Abdul Aliyoum Boukar, Accra, Ghana
February 27, 2024

C ontagion from international markets exposes Ghana's financial institutions to exogenous risks. It creates disruptions and difficulties for firms and financial markets. The Basel accord harmonizes international regulations for capital requirements. The capital adequacy ratio (CAR) is an indicator of the solvability of a bank. Its calculation takes several parameters into account including risk-weighted assets, limits and off-balance sheet exposures and in some cases even the portfolio of counterparties. The goal of the capital adequacy is to improve the safety and soundness of the financial system. It also seeks to protect depositors in case of crisis. The Bank of Ghana (BoG) requires banks to hold a regulatory capital based on risk-weighted assets.

Evolution: Basel I, II, III & ‟IV”

The appellation ‟Basel Accords” comes from successive banking regulations. ‟Basel Accords” are rules that help to maintain reserves and capital. These reserves help banks to absorb unexpected losses. The first Basel Accord became effective in 1988. It prescribed 8 percent of risk-weighted assets to banks as capital to meet their obligations. Basel II and III followed in 2004 and 2010. Developments in the global economy and innovations continue to usher in new rules1.

A recent example is the consultative paper on crypto-currencies by the Basel Committee. Another emerging example is the climate risk stress test by the European Central Bank (ECB). In the same vein, the US Federal Reserve announced new rules to reduce variability in risk-weighted assets in 2022. Financial analysts have dubbed the next generation of capital adequacy reforms, ‟Basel IV ” with full adoption expected by 2025.

Ghana has enlisted the support of the International Monetary Fund (IMF) to continue to keep pace with the evolution of the CAR rules. On February 15th, 2023, Leonard Chumo arrived in Ghana to assist the BoG in its drive for reforms. Chumo helped the bank to complete its transition to the Basel II/III framework. He also helped the Bank to start preparations for ‟Basel IV ” .

Since 2015, Mr. Chumo is the third IMF expert to assist BoG.

IMF Team and BoG Governor in Accra

2
IMF Team with BoG Gov.

Photo credit ©: Bank of Ghana 3

Reform

In 2017, the BoG announced a new capital rule as part of a holistic reform of the financial sector. The BoG tripled the minimum paid up capital for existing banks and new entrants. One goal of the reform was to ensure that banks continue to maintain a strong capital base.

In 2022, the BoG issued prudential rules for Development Finance Institution (DFI). The new guidelines prescribe new risk-based Capital Adequacy Ratio (CAR). The new CAR must be at least 10 percent.

Task set.
A. Under the 2022 prudential rules described in the article on Ghana's bank capital requirements, what is the minimum capital adequacy ratio for Development Finance Institutions?
B. Please extend the article on Ghana's bank capital requirements, picking up after its final sentence.

Material provided.
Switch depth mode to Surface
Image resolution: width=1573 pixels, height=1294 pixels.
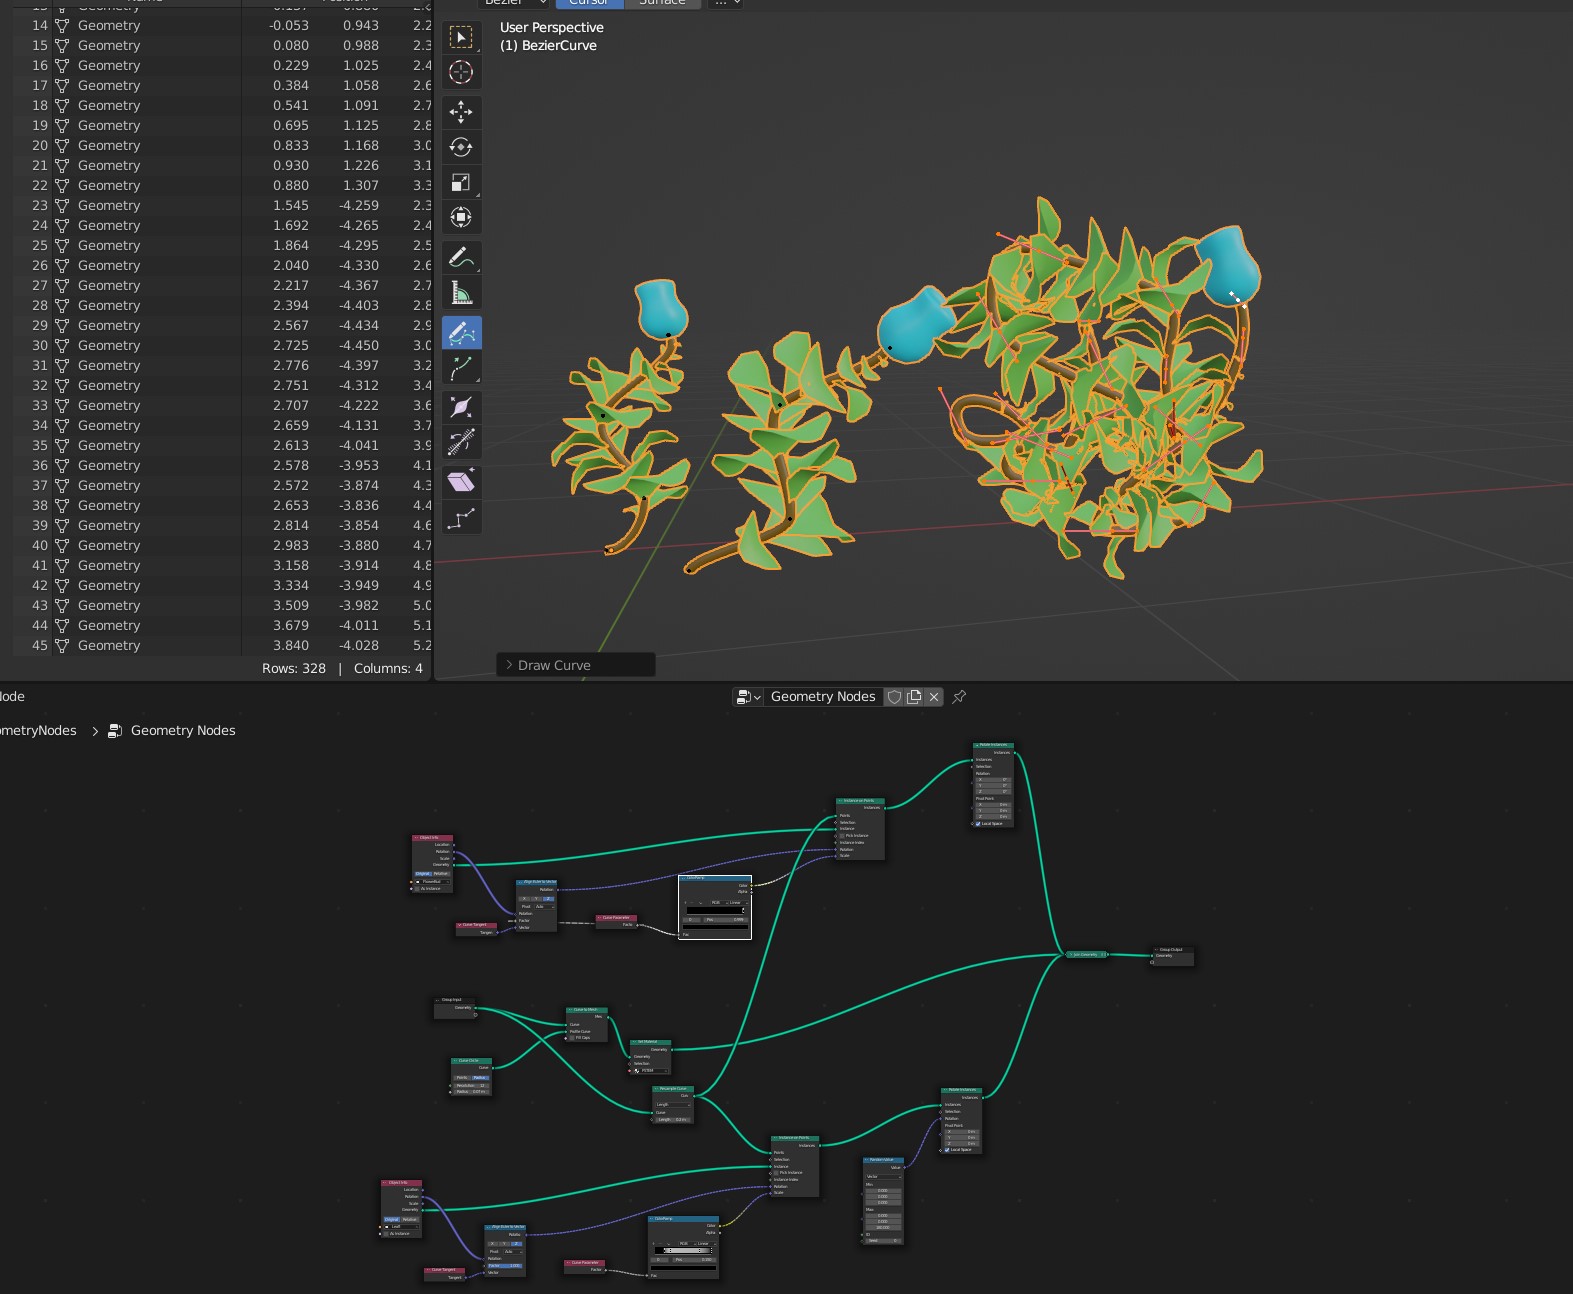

Answers per task.
A. At least 10 percent.

B.
Before and After New Regulatory Capital
Source: BoG
Timing USD Gh Cedi
Before 2017 USD$10 million GH₵120 million
From Sep. 11, 2017 USD$34.7 million GH₵400 million

Externalities

External risks affect healthy banks and their counterparties. For these reasons and despite their importance, capital regulations rules must change. Specifically, banking regulators have to review CAR in period of economic turbulence or in cases of severe external shock. This was the case when Ghana launched a Domestic Debt Exchange Program, following a suspension of debt payment by the State. Losses from the DDE had a severe negative impact on banks' solvency, liquidity, and profitability.

As remedial measures, the BoG introduced regulatory relief to cushion the impact of the DDE. A crucial measure was a reduction of capital adequacy ratio from 13 percent to 10 percent as of 31st December 2022. In the computation of CAR, the relief package measure incorporated losses incurred from the DDE. The Government also announced the establishment of a Ghana Financial Stability Fund (GFSF). This fund will serve as a ‟liquidity backstop for banks and other financial institutions adversely affected by the domestic debt exchange”4.

However, this is a temporary measure. Banks have four years to restore the minimum paid-up capital.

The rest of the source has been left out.